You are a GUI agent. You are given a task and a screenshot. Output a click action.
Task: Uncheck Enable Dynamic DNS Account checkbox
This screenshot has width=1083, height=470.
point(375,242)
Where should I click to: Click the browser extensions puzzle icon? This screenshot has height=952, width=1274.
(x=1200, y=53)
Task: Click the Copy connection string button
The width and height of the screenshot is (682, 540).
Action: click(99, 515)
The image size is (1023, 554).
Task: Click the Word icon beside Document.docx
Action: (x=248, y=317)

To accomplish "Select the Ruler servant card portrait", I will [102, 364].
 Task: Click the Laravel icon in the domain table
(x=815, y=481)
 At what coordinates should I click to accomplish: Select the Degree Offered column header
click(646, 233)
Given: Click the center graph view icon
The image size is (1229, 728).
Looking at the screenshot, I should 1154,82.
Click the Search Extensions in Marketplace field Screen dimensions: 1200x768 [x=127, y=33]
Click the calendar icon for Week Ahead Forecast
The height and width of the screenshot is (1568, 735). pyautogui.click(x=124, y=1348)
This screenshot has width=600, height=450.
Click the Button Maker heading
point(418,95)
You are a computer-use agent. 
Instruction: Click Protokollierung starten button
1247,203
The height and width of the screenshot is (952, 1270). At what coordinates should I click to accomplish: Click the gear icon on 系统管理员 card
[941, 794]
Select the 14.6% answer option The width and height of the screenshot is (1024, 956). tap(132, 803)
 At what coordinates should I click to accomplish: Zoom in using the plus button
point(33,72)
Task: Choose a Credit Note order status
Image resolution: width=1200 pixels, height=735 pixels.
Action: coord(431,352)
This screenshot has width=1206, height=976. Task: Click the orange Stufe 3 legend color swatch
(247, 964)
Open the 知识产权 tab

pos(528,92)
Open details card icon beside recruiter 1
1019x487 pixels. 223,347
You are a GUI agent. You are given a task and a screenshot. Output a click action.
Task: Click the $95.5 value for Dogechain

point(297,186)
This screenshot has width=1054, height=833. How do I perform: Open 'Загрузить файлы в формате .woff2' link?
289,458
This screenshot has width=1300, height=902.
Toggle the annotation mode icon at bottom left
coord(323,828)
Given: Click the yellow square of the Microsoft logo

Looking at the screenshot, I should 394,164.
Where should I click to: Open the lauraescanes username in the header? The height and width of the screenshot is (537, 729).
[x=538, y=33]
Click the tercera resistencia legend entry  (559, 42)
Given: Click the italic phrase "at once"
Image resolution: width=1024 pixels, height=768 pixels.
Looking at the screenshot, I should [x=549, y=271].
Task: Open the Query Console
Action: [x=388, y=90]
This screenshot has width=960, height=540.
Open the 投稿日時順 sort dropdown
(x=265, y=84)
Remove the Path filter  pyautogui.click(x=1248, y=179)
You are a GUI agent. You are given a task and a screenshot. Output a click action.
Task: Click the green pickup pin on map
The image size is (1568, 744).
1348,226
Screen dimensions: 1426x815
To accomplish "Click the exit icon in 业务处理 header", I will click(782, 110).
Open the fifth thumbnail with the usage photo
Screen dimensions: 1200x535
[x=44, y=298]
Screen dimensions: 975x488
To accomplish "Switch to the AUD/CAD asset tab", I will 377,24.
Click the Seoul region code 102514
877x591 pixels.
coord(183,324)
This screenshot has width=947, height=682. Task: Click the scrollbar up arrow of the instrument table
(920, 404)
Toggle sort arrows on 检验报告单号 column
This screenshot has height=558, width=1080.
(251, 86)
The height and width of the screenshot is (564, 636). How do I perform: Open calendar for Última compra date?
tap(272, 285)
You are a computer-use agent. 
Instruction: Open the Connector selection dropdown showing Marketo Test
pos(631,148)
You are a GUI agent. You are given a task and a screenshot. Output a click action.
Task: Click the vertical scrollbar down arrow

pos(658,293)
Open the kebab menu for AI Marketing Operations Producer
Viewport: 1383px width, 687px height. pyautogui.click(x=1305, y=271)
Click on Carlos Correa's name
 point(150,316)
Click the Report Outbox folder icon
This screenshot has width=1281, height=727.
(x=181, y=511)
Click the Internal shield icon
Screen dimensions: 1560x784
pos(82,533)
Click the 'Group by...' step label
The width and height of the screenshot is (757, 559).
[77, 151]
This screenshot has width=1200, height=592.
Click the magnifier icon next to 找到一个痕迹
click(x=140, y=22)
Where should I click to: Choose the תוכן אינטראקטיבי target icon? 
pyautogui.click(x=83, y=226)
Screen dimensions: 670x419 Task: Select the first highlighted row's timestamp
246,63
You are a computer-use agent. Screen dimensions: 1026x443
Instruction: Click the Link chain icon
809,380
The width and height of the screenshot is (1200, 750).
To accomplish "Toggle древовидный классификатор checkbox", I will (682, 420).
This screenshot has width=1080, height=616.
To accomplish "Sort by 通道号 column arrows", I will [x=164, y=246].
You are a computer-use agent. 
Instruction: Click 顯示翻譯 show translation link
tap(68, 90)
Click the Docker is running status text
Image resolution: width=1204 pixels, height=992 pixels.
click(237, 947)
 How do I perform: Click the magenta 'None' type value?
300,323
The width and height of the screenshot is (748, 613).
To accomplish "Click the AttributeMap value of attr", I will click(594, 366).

::::::

_WHAT YOU SHOULD DO:_
Pull every line containing the word "will" out of the material and copy it.

_WORKED SOLUTION:_
To accomplish "Select the Ruler servant card portrait", I will [102, 364].
To accomplish "Click the exit icon in 业务处理 header", I will click(782, 110).
To accomplish "Switch to the AUD/CAD asset tab", I will 377,24.
To accomplish "Toggle древовидный классификатор checkbox", I will (682, 420).
To accomplish "Sort by 通道号 column arrows", I will [x=164, y=246].
To accomplish "Click the AttributeMap value of attr", I will click(594, 366).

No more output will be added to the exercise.